* ABOUT THIS EXERCISE *
Exclude pictures; retype the lines below from the line containing "Click the (Concussion) injury reason text" through the end of the records, both ends kept.

· · ·

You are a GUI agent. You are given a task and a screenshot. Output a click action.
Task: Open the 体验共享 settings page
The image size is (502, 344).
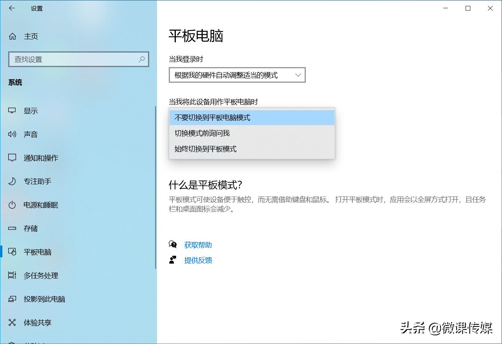[37, 322]
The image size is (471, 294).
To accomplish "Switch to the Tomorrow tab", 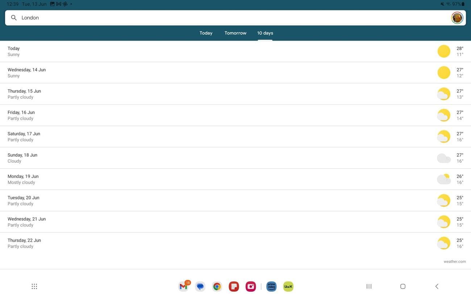I will [235, 32].

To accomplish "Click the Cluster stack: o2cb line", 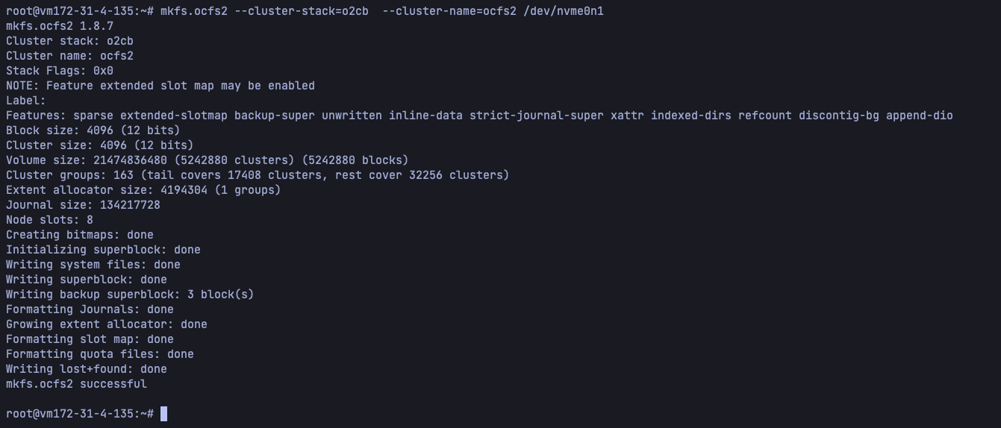I will tap(69, 41).
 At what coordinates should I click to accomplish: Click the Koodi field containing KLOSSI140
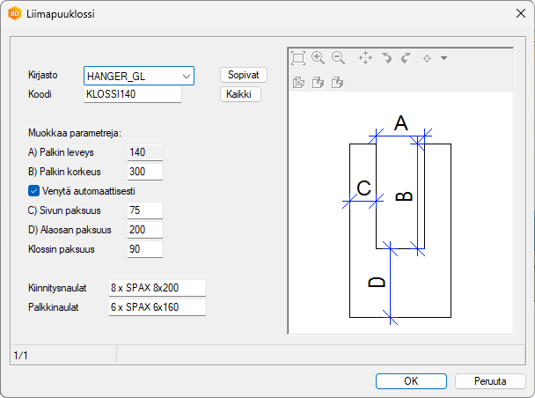coord(132,94)
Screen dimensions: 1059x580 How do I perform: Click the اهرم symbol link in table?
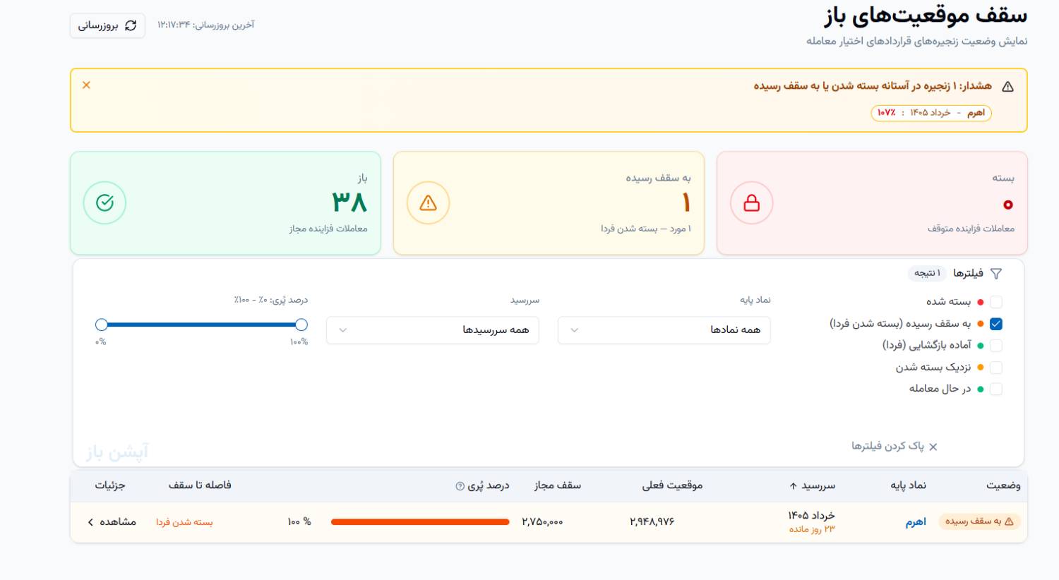[916, 522]
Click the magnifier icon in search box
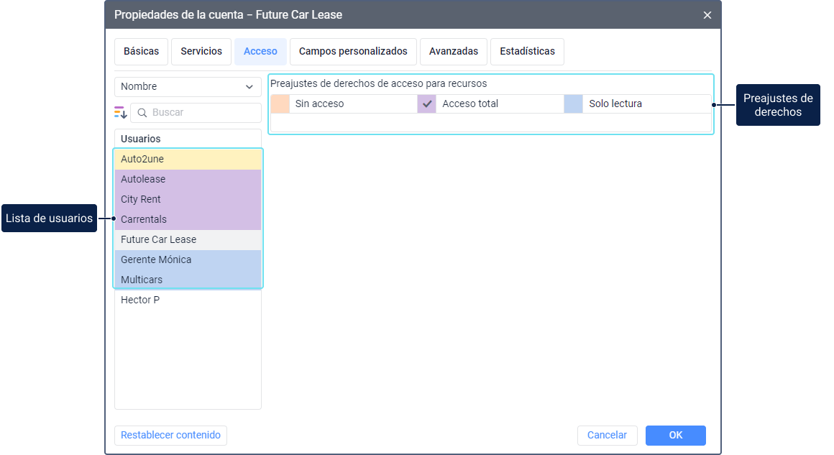Screen dimensions: 834x455 pyautogui.click(x=142, y=113)
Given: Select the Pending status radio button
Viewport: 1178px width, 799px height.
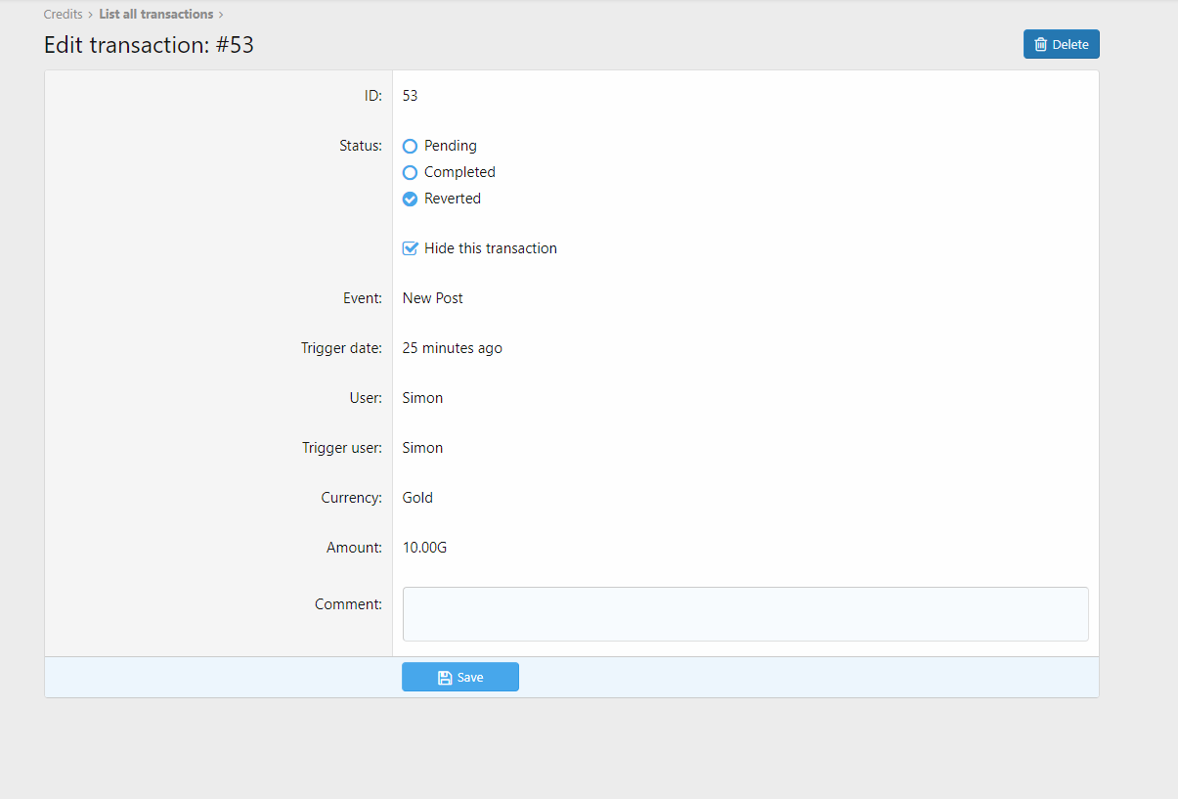Looking at the screenshot, I should point(411,147).
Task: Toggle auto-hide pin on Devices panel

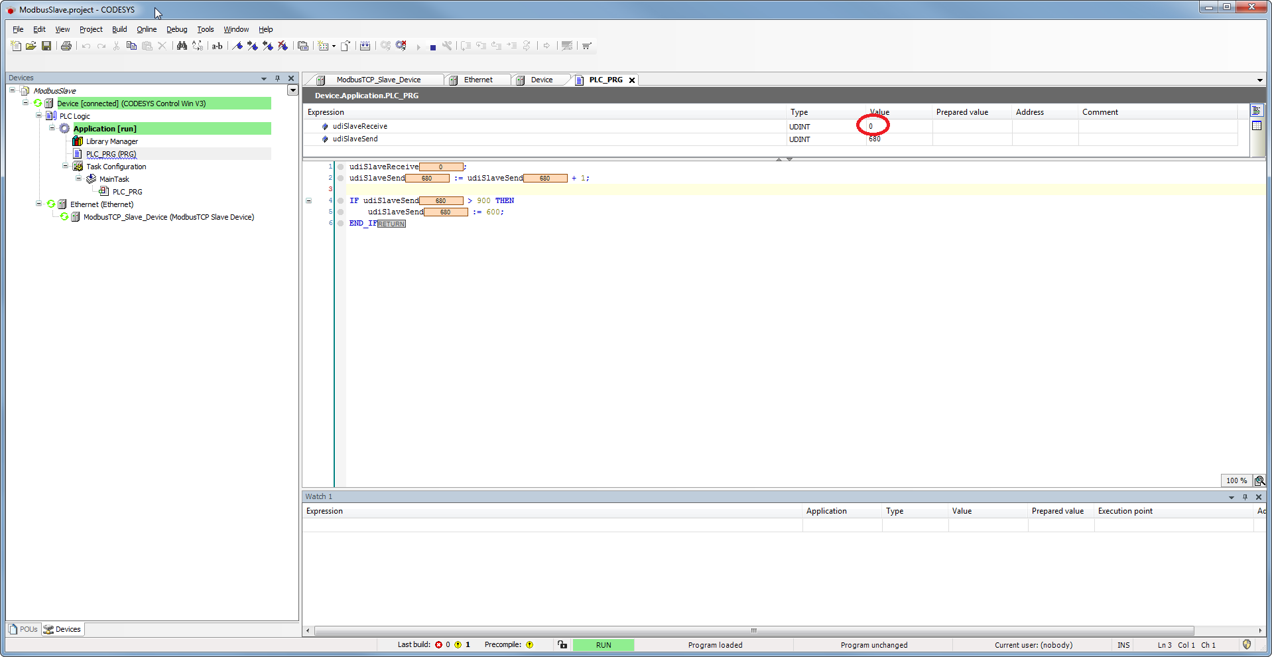Action: (x=277, y=78)
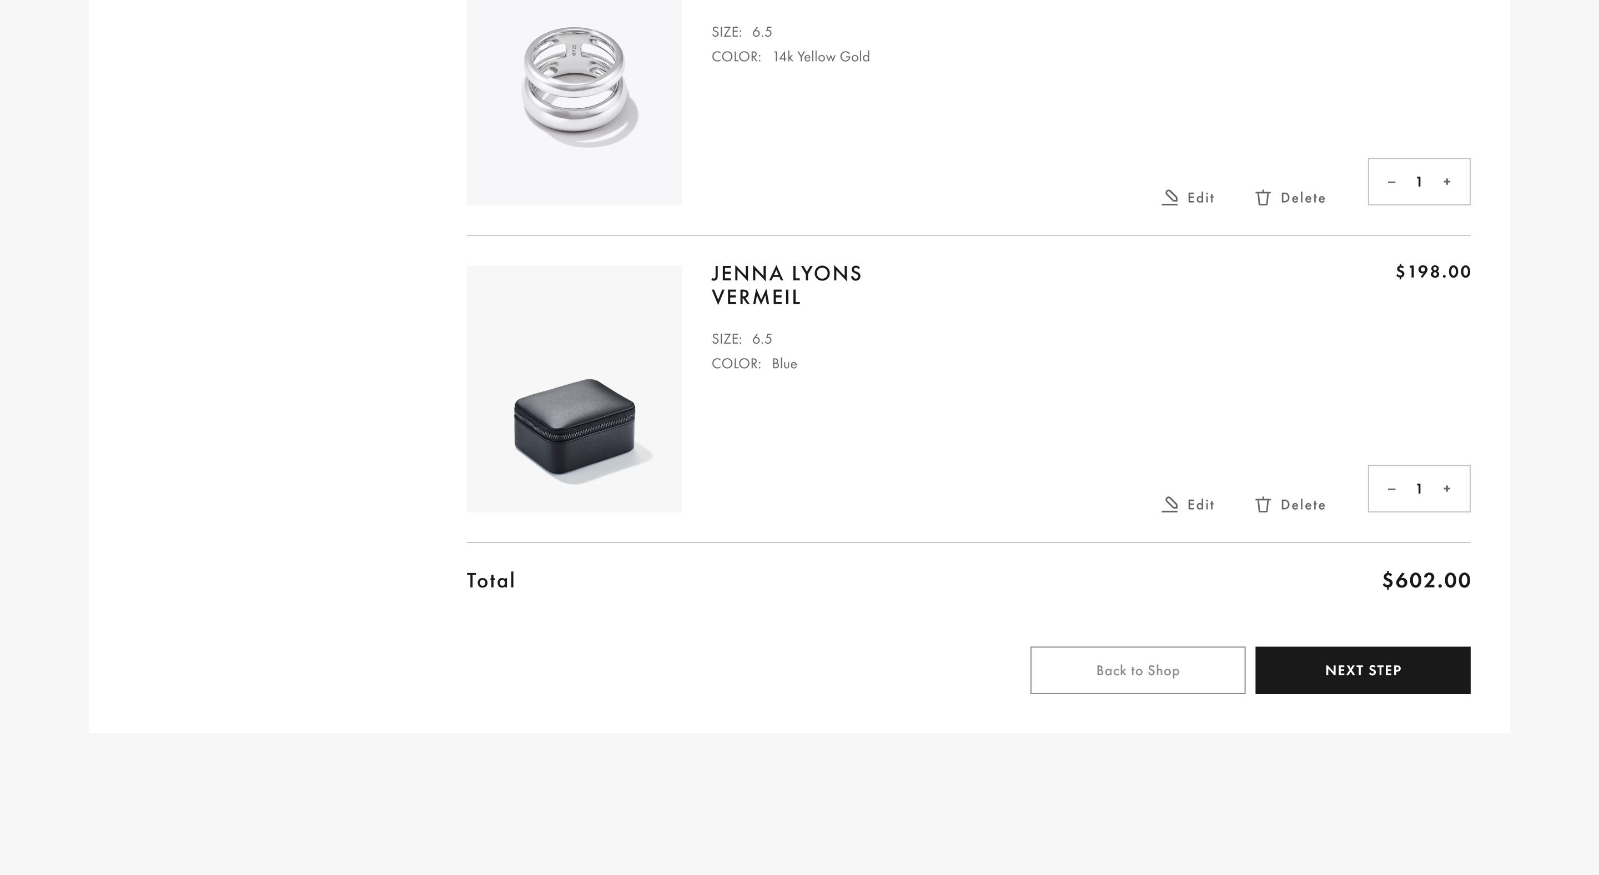This screenshot has height=875, width=1599.
Task: Click the Edit label for Jenna Lyons Vermeil
Action: [1200, 505]
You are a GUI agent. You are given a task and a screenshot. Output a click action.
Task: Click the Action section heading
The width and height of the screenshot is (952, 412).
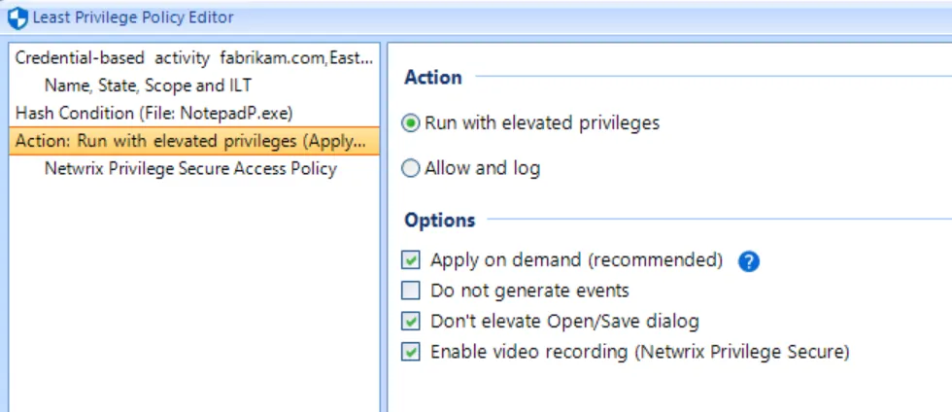[433, 77]
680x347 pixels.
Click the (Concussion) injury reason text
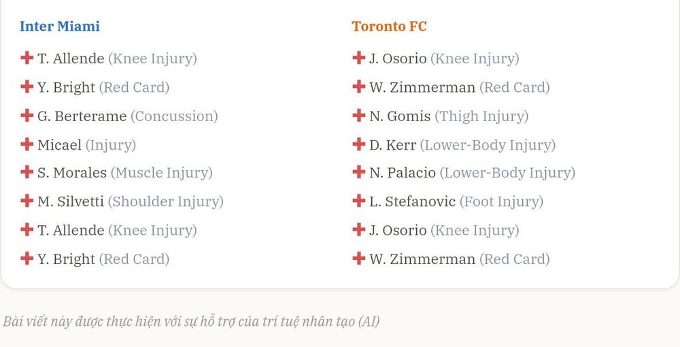click(x=174, y=116)
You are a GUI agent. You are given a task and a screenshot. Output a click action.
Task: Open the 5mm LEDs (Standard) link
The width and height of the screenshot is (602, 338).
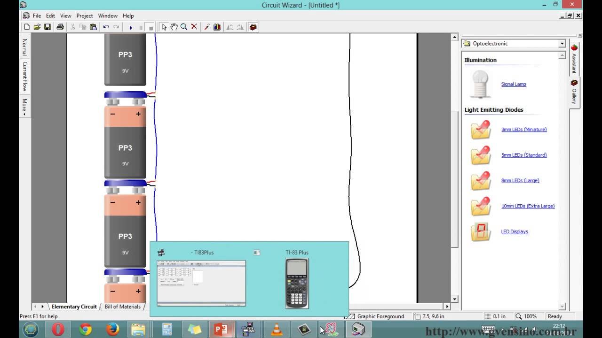(523, 155)
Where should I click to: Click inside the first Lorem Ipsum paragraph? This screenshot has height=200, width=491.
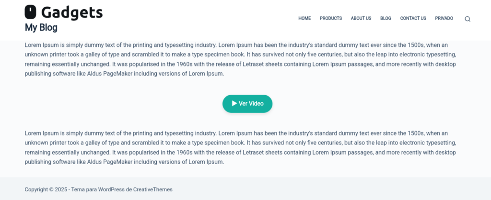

· · ·

* SOLUTION FOR THIS TASK *
Click the (Concussion) injury reason text
click(x=174, y=116)
You are a GUI agent. You are given a task and a screenshot. Output a click action.
Task: Open the 5mm LEDs (Standard) link
The width and height of the screenshot is (602, 338).
(523, 155)
Where should I click to: Click inside the first Lorem Ipsum paragraph? This screenshot has height=200, width=491.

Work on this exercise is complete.